GitHub - k-krew/hanoi-cli: Interactive rebalance advisor for Kubernetes

hanoi-cli analyzes pod distribution across nodes, detects resource imbalance, generates safe redistribution plans, and simulates node failures - all without touching your cluster.
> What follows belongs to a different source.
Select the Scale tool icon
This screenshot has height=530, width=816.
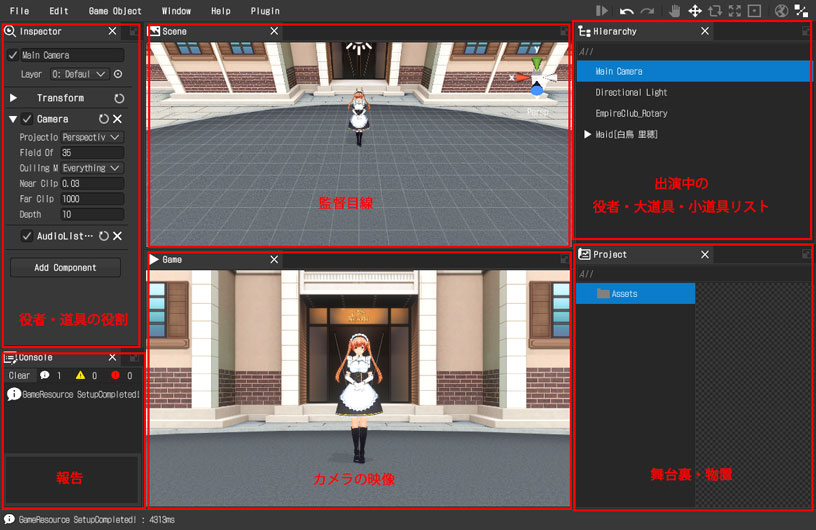735,11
The name is inspired by the Tower of Hanoi puzzle: controlled movement of workloads between constrained pegs.

Example

$ hanoi-cli analyze

Cluster Imbalance Score: 42.3% -> 9.1%
Improvement: 33.2%

Nodes:
  node-1               CPU:  82.5%  MEM:  71.0%  pods: 14 [HOTSPOT]
  node-2               CPU:  35.0%  MEM:  28.0%  pods: 6
  node-3               CPU:  20.0%  MEM:  15.0%  pods: 3

Suggested Moves: 2
  1. default/api-xyz: node-1 -> node-3
  2. default/worker-abc: node-1 -> node-2
...

Features

Imbalance detection - CPU and memory utilization per node, standard deviation, hotspot flagging (>=80%)
Redistribution planning - greedy optimizer that suggests pod moves to reduce cluster drift while respecting all scheduling constraints
Node failure simulation - remove a node, see which pods can be rescheduled and which become homeless
Move explanations - deep-dive into why a specific move was chosen, which nodes were rejected and why, and whether preferred anti-affinity is violated
Full constraint awareness - nodeSelector, node affinity, pod affinity/anti-affinity (required and preferred), taints/tolerations, DaemonSets, init containers
Multiple output formats - detailed text, JSON, compact summary, or a colored pseudo-GUI with dynamic-width progress bars

Installation

Homebrew (macOS / Linux)

brew tap k-krew/tap
brew trust k-krew/tap
brew install --cask hanoi-cli

From source

git clone https://github.com/k-krew/hanoi-cli.git && cd hanoi-cli
go build -o hanoi-cli .

Binary download

Grab the latest binary from GitHub Releases and place it in your $PATH.

Quick Start

# Analyze current cluster state and suggest rebalancing moves
hanoi-cli analyze

# Focus on memory instead of CPU
hanoi-cli analyze --resource memory

# Limit to 5 suggested moves
hanoi-cli analyze --max-moves 5

# Simulate what happens if node-3 goes down
hanoi-cli simulate node-3

# Explain why move #2 was suggested
hanoi-cli analyze --explain 2

Commands

`analyze`

Scans the cluster, computes per-node utilization, and generates a redistribution plan.

hanoi-cli analyze [flags]

Flag	Default	Description
`--resource`	`cpu`	Resource to optimize: `cpu` or `memory`
`--max-moves`	`0`	Max moves to suggest (0 = unlimited)

`simulate <node-name>`

Removes a node from the cluster model, attempts to reschedule its pods onto surviving nodes, and reports feasibility.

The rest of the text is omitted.